Kabir Nath

Personal information
- Full name: Kabir Baruah Nath
- Date of birth: 22 September 2000 (age 25)
- Place of birth: Assam, India
- Height: 1.83 m (6 ft 0 in)
- Position: Left winger

Team information
- Current team: CE Carroi
- Number: 46

Youth career
- 2017–2019: Cambrils Unió

Senior career*
- Years: Team / Apps / (Gls)
- 2018–2019: Reddis / 9 / (1)
- 2019–2020: Olímpic de Xàtiva / 3 / (0)
- 2020–2021: Palamós / 0 / (0)
- 2021: UE Engordany / 5 / (0)
- 2021–2022: Villajoyosa / 6 / (0)
- 2022: Tortosa / 3 / (1)
- 2022–2023: Tarragona / 9 / (18)
- 2023: Ascó / 2 / (0)
- 2023–2024: Atlètic Amèrica / 15 / (1)
- 2024–2025: FS La Massana / 21 / (0)
- 2025–: CE Carroi / 17 / (1)

= Kabir Nath =

Indian footballer (born 2000)

Kabir Nath (born 22 September 2000) is an Indian professional footballer who plays as a midfielder, mainly as a left-winger, for Primera Divisió club CE Carroi.

==Club career==
===Earlier career===
Nath moved to Spain at a very early age, joining Liga Nacional Juvenil de Fútbol club Cambrils Unió CF U17 in 2017.

===Senior career===
In 2019, he joined Tercera División RFEF club CD Olímpic de Xàtiva.

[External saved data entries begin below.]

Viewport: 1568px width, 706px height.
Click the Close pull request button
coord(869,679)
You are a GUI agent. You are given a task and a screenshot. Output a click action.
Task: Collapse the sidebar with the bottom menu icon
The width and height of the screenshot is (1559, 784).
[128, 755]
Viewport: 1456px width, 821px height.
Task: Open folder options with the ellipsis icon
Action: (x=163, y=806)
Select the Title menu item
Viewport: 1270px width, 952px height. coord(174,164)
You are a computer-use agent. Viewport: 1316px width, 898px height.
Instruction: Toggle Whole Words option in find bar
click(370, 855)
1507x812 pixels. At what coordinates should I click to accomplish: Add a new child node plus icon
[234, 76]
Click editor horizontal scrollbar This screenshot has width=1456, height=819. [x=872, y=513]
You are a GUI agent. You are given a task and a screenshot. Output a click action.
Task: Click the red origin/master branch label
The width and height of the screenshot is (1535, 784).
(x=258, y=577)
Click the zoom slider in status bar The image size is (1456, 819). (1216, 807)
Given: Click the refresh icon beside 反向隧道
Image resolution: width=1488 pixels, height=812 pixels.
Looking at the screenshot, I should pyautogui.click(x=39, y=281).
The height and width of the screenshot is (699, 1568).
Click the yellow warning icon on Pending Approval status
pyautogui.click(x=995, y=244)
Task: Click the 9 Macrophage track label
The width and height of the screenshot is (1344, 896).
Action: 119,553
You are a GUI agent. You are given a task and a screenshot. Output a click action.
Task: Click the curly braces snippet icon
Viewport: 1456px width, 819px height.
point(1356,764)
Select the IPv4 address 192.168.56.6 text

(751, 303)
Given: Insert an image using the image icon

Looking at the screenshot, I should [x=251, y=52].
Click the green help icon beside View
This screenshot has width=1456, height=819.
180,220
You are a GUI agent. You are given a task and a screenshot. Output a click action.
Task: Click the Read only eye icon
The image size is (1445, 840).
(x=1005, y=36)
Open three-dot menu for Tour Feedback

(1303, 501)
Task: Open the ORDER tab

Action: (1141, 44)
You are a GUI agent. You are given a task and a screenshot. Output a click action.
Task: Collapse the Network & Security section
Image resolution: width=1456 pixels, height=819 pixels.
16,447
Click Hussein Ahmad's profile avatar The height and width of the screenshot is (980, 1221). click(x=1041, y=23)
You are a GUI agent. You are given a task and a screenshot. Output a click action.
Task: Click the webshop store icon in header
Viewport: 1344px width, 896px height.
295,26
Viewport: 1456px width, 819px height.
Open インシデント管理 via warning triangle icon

In 2020, he moved to Palamós CF. In December 2021, he signed a contract with Andorran Primera Divisió outfit UE Engordany. In 2024, he moved to FS La Massana.

==Personal life==
Nath is son of Kalpajit Nath and Geeta Baruah Nath, both are doctors from Assam, who are based in Delhi.